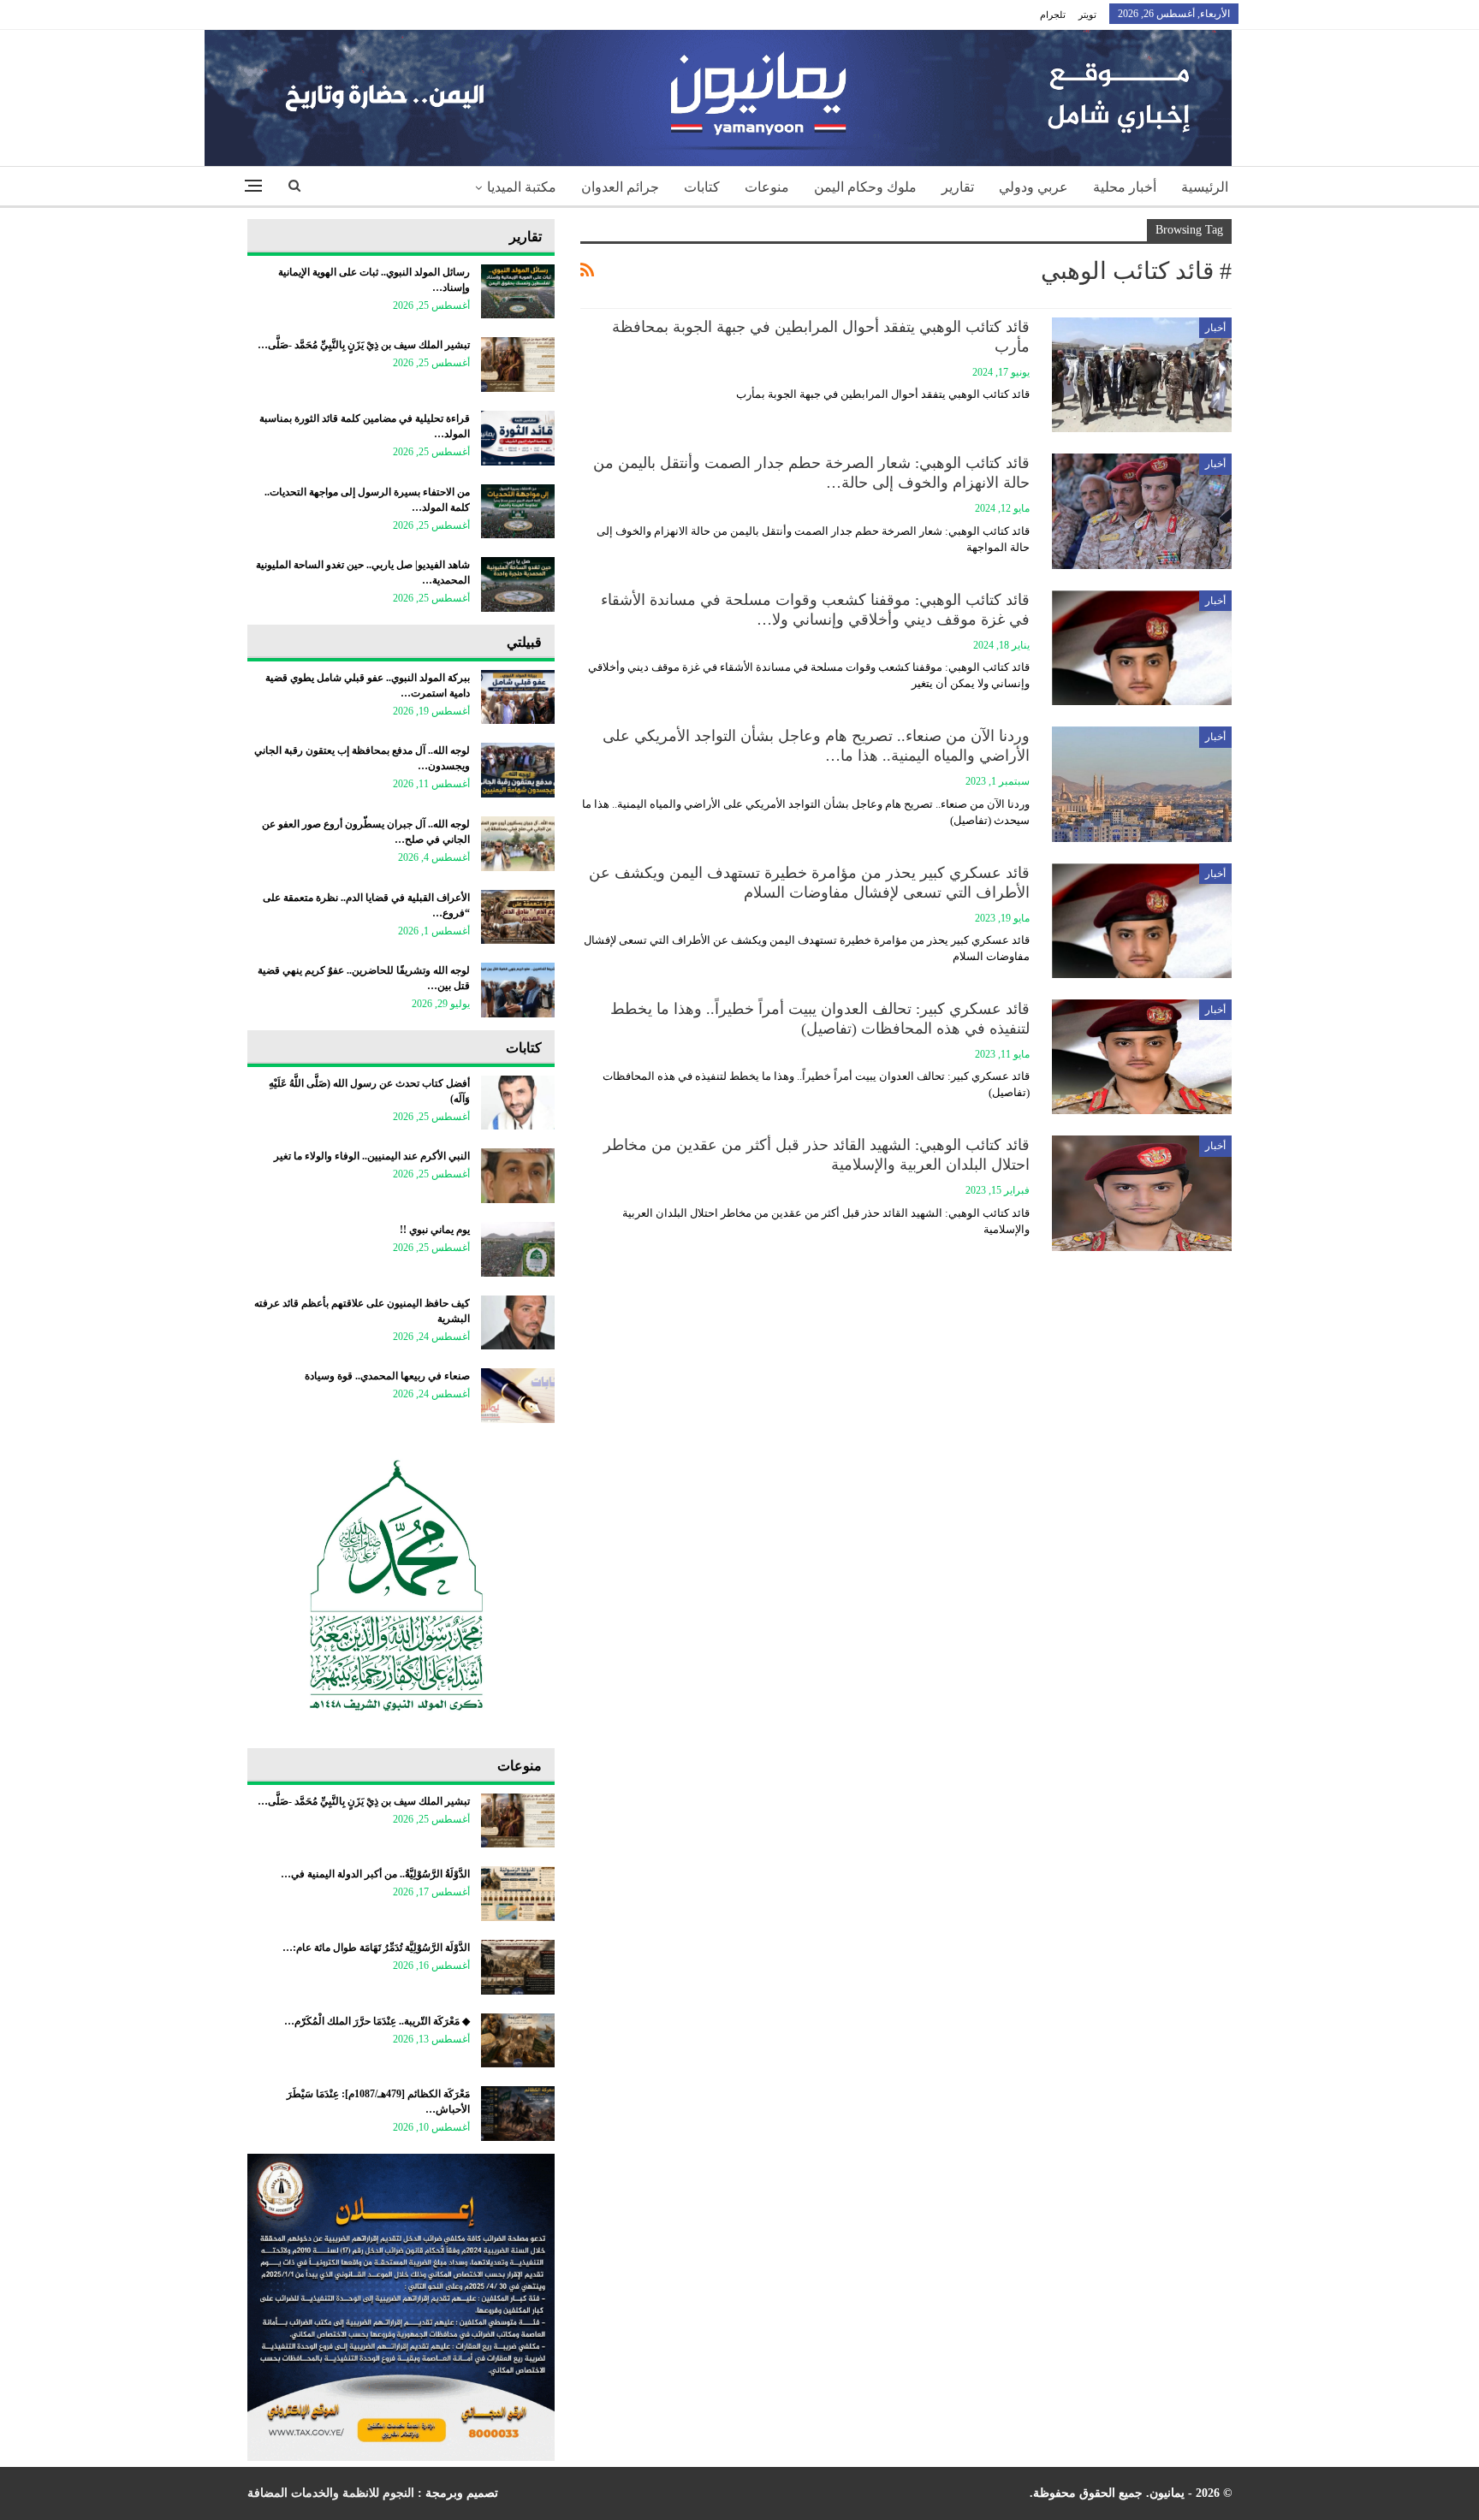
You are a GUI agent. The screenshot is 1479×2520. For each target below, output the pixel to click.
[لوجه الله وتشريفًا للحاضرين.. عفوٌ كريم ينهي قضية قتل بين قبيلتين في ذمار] (518, 990)
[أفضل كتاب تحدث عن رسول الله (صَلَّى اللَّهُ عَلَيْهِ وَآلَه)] (518, 1103)
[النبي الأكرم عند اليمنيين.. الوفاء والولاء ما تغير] (518, 1175)
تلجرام (1053, 14)
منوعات (767, 187)
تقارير (957, 187)
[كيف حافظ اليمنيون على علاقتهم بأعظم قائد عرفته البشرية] (518, 1323)
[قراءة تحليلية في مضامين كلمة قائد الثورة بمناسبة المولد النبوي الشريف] (518, 438)
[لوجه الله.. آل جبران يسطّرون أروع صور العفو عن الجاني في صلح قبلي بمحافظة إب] (518, 843)
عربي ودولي (1033, 187)
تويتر (1087, 14)
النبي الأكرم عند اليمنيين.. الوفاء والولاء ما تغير (372, 1156)
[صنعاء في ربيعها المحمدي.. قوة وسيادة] (518, 1395)
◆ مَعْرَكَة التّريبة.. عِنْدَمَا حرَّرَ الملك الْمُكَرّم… (377, 2021)
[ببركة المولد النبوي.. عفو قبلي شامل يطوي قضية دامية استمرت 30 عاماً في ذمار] (518, 697)
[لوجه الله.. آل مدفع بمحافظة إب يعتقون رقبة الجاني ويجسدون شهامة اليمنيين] (518, 770)
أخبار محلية (1124, 187)
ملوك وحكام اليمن (865, 187)
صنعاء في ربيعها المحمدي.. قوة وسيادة (387, 1376)
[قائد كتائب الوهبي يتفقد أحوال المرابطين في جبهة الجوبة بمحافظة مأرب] (1142, 374)
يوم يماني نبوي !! (435, 1230)
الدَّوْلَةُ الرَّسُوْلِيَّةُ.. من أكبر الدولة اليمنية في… (375, 1874)
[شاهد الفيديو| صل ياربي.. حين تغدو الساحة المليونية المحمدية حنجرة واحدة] (518, 584)
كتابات (702, 187)
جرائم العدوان (620, 187)
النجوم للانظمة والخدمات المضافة (330, 2493)
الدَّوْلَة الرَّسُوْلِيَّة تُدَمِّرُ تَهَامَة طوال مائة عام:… (376, 1948)
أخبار (1215, 328)
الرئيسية (1204, 187)
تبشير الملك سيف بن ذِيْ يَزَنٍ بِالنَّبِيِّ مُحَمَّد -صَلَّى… (364, 345)
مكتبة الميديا (521, 187)
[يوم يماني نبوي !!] (518, 1249)
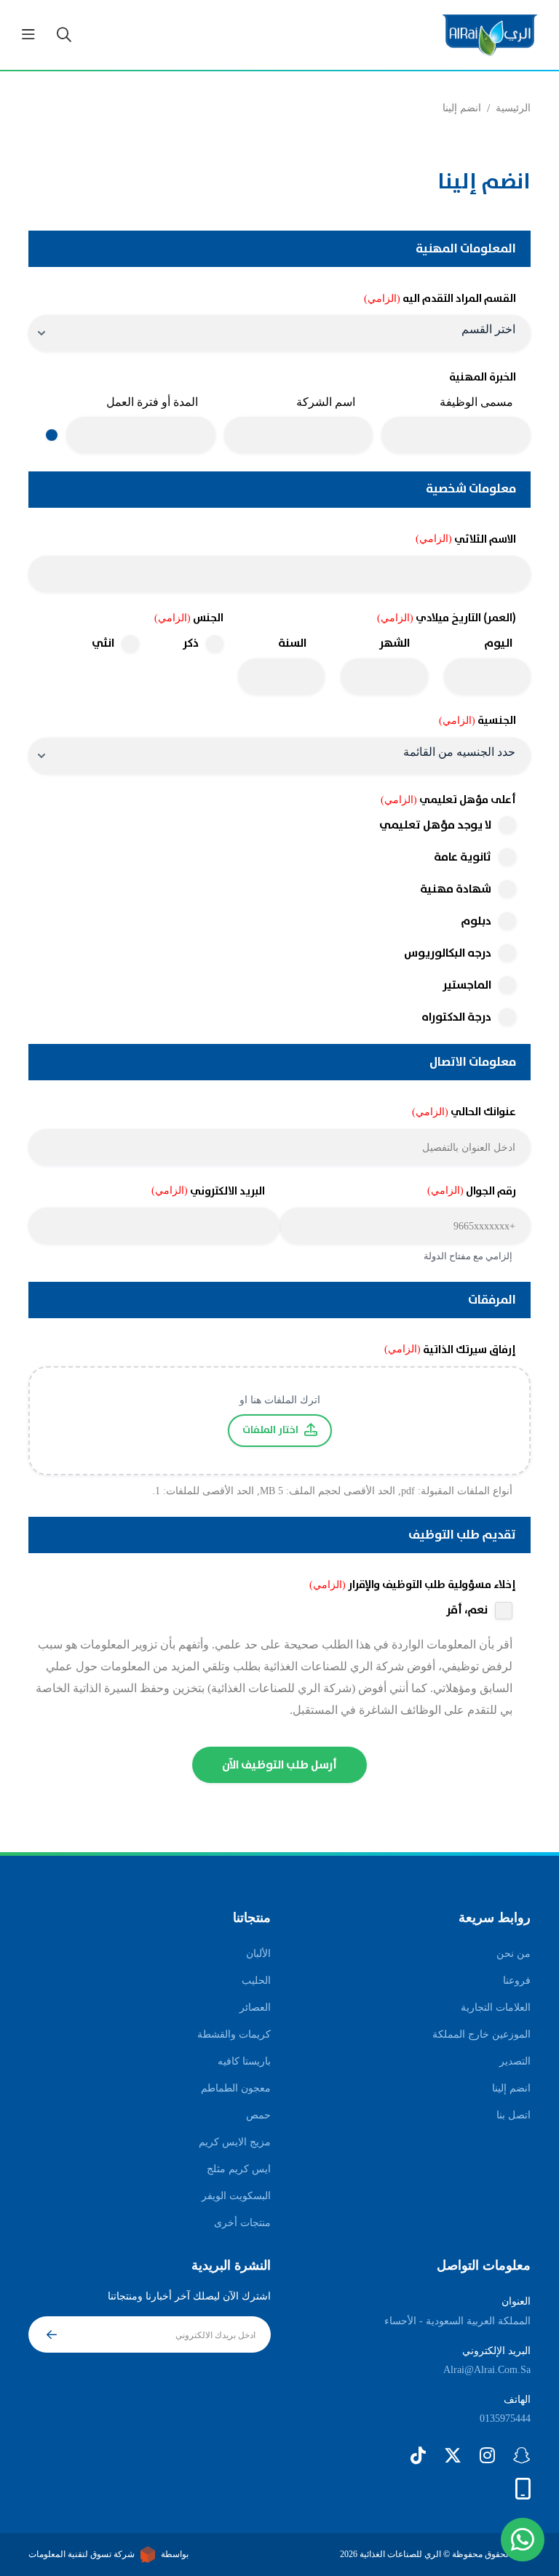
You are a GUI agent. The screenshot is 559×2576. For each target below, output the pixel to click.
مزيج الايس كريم (235, 2142)
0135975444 (505, 2418)
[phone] (522, 2489)
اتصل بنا (513, 2115)
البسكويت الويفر (236, 2195)
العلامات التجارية (496, 2007)
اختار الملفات (270, 1430)
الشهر (394, 643)
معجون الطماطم (236, 2088)
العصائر (255, 2007)
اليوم (498, 643)
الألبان (258, 1953)
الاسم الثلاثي (466, 539)
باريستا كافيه (244, 2061)
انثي (103, 644)
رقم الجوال (471, 1191)
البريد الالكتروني (208, 1191)
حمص (258, 2115)
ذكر (191, 644)
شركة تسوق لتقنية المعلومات (81, 2554)
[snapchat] (522, 2455)
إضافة (52, 435)
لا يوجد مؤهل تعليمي (435, 825)
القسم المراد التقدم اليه (440, 298)
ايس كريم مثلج (239, 2169)
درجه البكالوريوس (447, 953)
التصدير (515, 2061)
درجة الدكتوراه (456, 1017)
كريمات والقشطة (234, 2034)
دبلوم (476, 921)
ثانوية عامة (462, 857)
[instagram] (487, 2455)
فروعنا (517, 1980)
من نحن (513, 1953)
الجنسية (477, 720)
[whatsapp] (522, 2539)
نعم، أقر (467, 1610)
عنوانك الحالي (464, 1112)
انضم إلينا (511, 2088)
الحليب (256, 1980)
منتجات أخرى (242, 2222)
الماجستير (467, 985)
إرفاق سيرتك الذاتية (450, 1349)
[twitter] (452, 2455)
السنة (292, 643)
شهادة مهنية (455, 889)
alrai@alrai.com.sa (487, 2369)
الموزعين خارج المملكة (481, 2034)
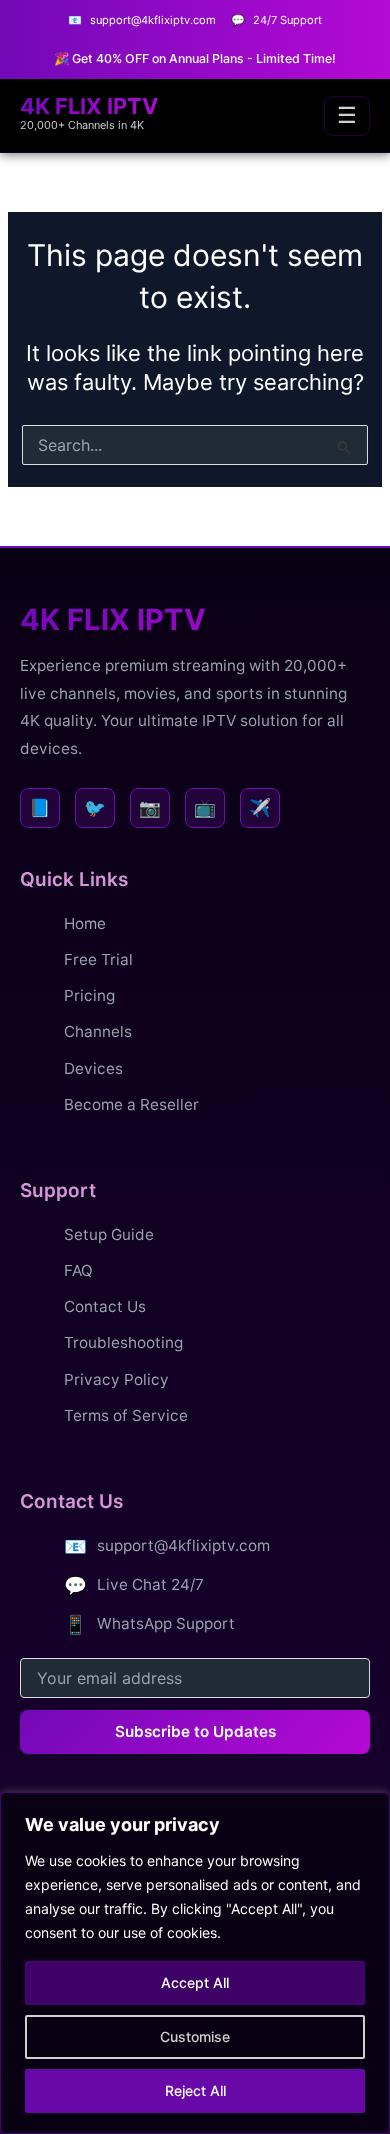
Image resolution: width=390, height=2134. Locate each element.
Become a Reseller (131, 1104)
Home (85, 923)
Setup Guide (109, 1234)
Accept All (195, 1982)
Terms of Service (126, 1415)
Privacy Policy (116, 1379)
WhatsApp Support (166, 1623)
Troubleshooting (123, 1342)
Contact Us (105, 1306)
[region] (195, 1963)
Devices (93, 1068)
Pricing (89, 995)
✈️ (260, 807)
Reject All (195, 2090)
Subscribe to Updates (195, 1731)
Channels (98, 1031)
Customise (195, 2036)
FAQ (78, 1270)
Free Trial (98, 959)
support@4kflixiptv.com (183, 1545)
◇ ◇ ◇ ◇ ◇
Exercise objective -> Although the material contains pictures, only the lines are to be written out, exactly as they stand.

Exercise answer ->
You are a GUI agent. The screenshot is 1479×2520. For each target below, output the pixel to click.
[لوجه الله وتشريفًا للحاضرين.. عفوٌ كريم ينهي قضية قتل بين قبيلتين في ذمار] (518, 990)
[أفضل كتاب تحدث عن رسول الله (صَلَّى اللَّهُ عَلَيْهِ وَآلَه)] (518, 1103)
[النبي الأكرم عند اليمنيين.. الوفاء والولاء ما تغير] (518, 1175)
تلجرام (1053, 14)
منوعات (767, 187)
تقارير (957, 187)
[كيف حافظ اليمنيون على علاقتهم بأعظم قائد عرفته البشرية] (518, 1323)
[قراءة تحليلية في مضامين كلمة قائد الثورة بمناسبة المولد النبوي الشريف] (518, 438)
[لوجه الله.. آل جبران يسطّرون أروع صور العفو عن الجاني في صلح قبلي بمحافظة إب] (518, 843)
عربي ودولي (1033, 187)
تويتر (1087, 14)
النبي الأكرم عند اليمنيين.. الوفاء والولاء ما تغير (372, 1156)
[صنعاء في ربيعها المحمدي.. قوة وسيادة] (518, 1395)
◆ مَعْرَكَة التّريبة.. عِنْدَمَا حرَّرَ الملك الْمُكَرّم… (377, 2021)
[ببركة المولد النبوي.. عفو قبلي شامل يطوي قضية دامية استمرت 30 عاماً في ذمار] (518, 697)
[لوجه الله.. آل مدفع بمحافظة إب يعتقون رقبة الجاني ويجسدون شهامة اليمنيين] (518, 770)
أخبار محلية (1124, 187)
ملوك وحكام اليمن (865, 187)
صنعاء في ربيعها المحمدي.. قوة وسيادة (387, 1376)
[قائد كتائب الوهبي يتفقد أحوال المرابطين في جبهة الجوبة بمحافظة مأرب] (1142, 374)
يوم يماني نبوي !! (435, 1230)
الدَّوْلَةُ الرَّسُوْلِيَّةُ.. من أكبر الدولة اليمنية في… (375, 1874)
[شاهد الفيديو| صل ياربي.. حين تغدو الساحة المليونية المحمدية حنجرة واحدة] (518, 584)
كتابات (702, 187)
جرائم العدوان (620, 187)
النجوم للانظمة والخدمات المضافة (330, 2493)
الدَّوْلَة الرَّسُوْلِيَّة تُدَمِّرُ تَهَامَة طوال مائة عام:… (376, 1948)
أخبار (1215, 328)
الرئيسية (1204, 187)
تبشير الملك سيف بن ذِيْ يَزَنٍ بِالنَّبِيِّ مُحَمَّد -صَلَّى… (364, 345)
مكتبة الميديا (521, 187)
[يوم يماني نبوي !!] (518, 1249)
You are a GUI agent. The screenshot is 559×2576. For each target below, output the pixel to click.
مزيج الايس كريم (235, 2142)
0135975444 (505, 2418)
[phone] (522, 2489)
اتصل بنا (513, 2115)
البسكويت الويفر (236, 2195)
العلامات التجارية (496, 2007)
اختار الملفات (270, 1430)
الشهر (394, 643)
معجون الطماطم (236, 2088)
العصائر (255, 2007)
اليوم (498, 643)
الألبان (258, 1953)
الاسم الثلاثي (466, 539)
باريستا كافيه (244, 2061)
انثي (103, 644)
رقم الجوال (471, 1191)
البريد الالكتروني (208, 1191)
حمص (258, 2115)
ذكر (191, 644)
شركة تسوق لتقنية المعلومات (81, 2554)
[snapchat] (522, 2455)
إضافة (52, 435)
لا يوجد مؤهل تعليمي (435, 825)
القسم المراد التقدم اليه (440, 298)
ايس كريم مثلج (239, 2169)
درجه البكالوريوس (447, 953)
التصدير (515, 2061)
درجة الدكتوراه (456, 1017)
كريمات والقشطة (234, 2034)
دبلوم (476, 921)
ثانوية عامة (462, 857)
[instagram] (487, 2455)
فروعنا (517, 1980)
من نحن (513, 1953)
الجنسية (477, 720)
[whatsapp] (522, 2539)
نعم، أقر (467, 1610)
عنوانك الحالي (464, 1112)
انضم إلينا (511, 2088)
الحليب (256, 1980)
منتجات أخرى (242, 2222)
الماجستير (467, 985)
إرفاق سيرتك الذاتية (450, 1349)
[twitter] (452, 2455)
السنة (292, 643)
شهادة مهنية (455, 889)
alrai@alrai.com.sa (487, 2369)
الموزعين خارج المملكة (481, 2034)
Image resolution: width=390, height=2134. Locate each element.
Become a Reseller (131, 1104)
Home (85, 923)
Setup Guide (109, 1234)
Accept All (195, 1982)
Terms of Service (126, 1415)
Privacy Policy (116, 1379)
WhatsApp Support (166, 1623)
Troubleshooting (123, 1342)
Contact Us (105, 1306)
[region] (195, 1963)
Devices (93, 1068)
Pricing (89, 995)
✈️ (260, 807)
Reject All (195, 2090)
Subscribe to Updates (195, 1731)
Channels (98, 1031)
Customise (195, 2036)
FAQ (78, 1270)
Free Trial (98, 959)
support@4kflixiptv.com (183, 1545)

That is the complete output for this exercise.